Ken Loach, who has made a few tough-minded films himself, will be on the beach next Tuesday for a screening of a new restoration of Land and Freedom (1995), which follows an activist from Liverpool to Spain, where he joins the republican forces fighting Franco’s fascists in the mid-1930s. Loach is “perhaps the most accomplished and intelligent Marxist practitioner of social realism left in England,” wrote Jonathan Rosenbaum in the Chicago Reader thirty years ago, and Land and Freedom is “historically convincing as well as gripping—Loach near his passionate best.”

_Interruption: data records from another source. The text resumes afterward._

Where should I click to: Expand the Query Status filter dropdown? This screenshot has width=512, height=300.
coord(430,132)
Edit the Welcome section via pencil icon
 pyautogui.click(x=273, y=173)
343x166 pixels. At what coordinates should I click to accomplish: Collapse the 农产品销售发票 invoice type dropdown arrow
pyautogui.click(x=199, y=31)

Directors’ Fortnight, Critics’ Week, and ACID
Of the three sidebars to the main event, Directors’ Fortnight has become the one showcasing the latest films from directors with proven track records, while Critics’ Week and ACID focus on lesser known but auspicious talents. For Ella Kemp, one of the highlights at the Fortnight will likely be I See Buildings Fall Like Lightning. Clio Barnard teams up with screenwriter Edna Walsh (Hunger, Die My Love) “to tell the story of five childhood friends now entering their thirties,” writes Kemp. “The cast brings together many of the best young British and Irish actors working today, including Anthony Boyle, Lola Petticrew, Joe Cole, Jay Lycurgo, and Daryl McCormack. If anyone knows how to find the soft parts within the hard times that come as an inevitable part of life in Britain these days, it’s Barnard.”

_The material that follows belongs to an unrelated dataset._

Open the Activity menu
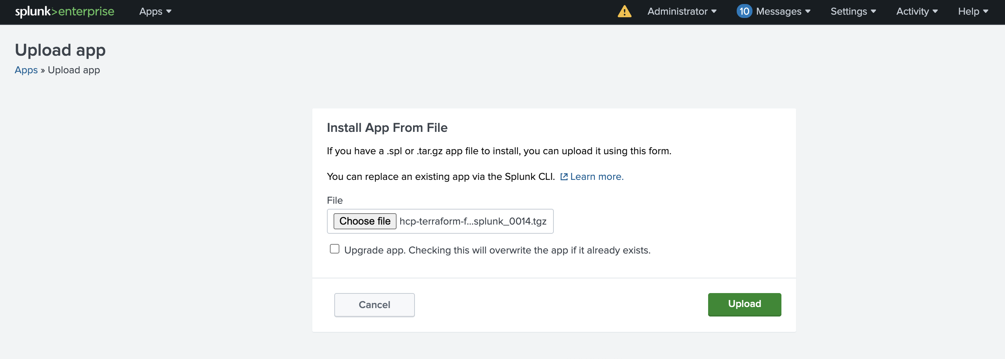This screenshot has width=1005, height=359. [916, 12]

Rebecca Mead’s recent profile of Radu Jude in the New Yorker makes only a brief mention of his very loose adaptation of Octave Mirbeau’s 1900 novel The Diary of a Chambermaid, but this is an intriguing prospect. Ana Dumitrașcu (Dracula) plays a Romanian housekeeper working for a family in Bordeaux, and the cast also features Marie Rivière, Vincent Macaigne, and Mélanie Thierry.
The Film Stage has a trailer and poster for Bruno Dumont’s Red Rocks, featuring a cast of very young kids competing in a game that involves nerve-wracking leaps from high cliffs. Set in Lagos, Nigeria, Clarissa draws from Virginia Woolf’s 1925 novel Mrs. Dalloway and is directed by twin brothers Arie and Chuko Esiri, who broke through in 2020 with Eyimofe (This Is My Desire). Other promising Fortnight titles include Lisandro Alonso’s Double Freedom, Kantemir Balagov’s Butterfly Jam, Dominga Sotomayor’s La perra, and another film from Quentin Dupieux (Full Phil), Vertiginous.
Critics’ Week is introducing us to the directors of the first and second features in its lineup via interviews linked from each of the films’ pages. And the filmmakers who have programmed this year’s ACID lineup tell us that this year’s selection “reflects both the alarming folly of our era and our ability to face it.”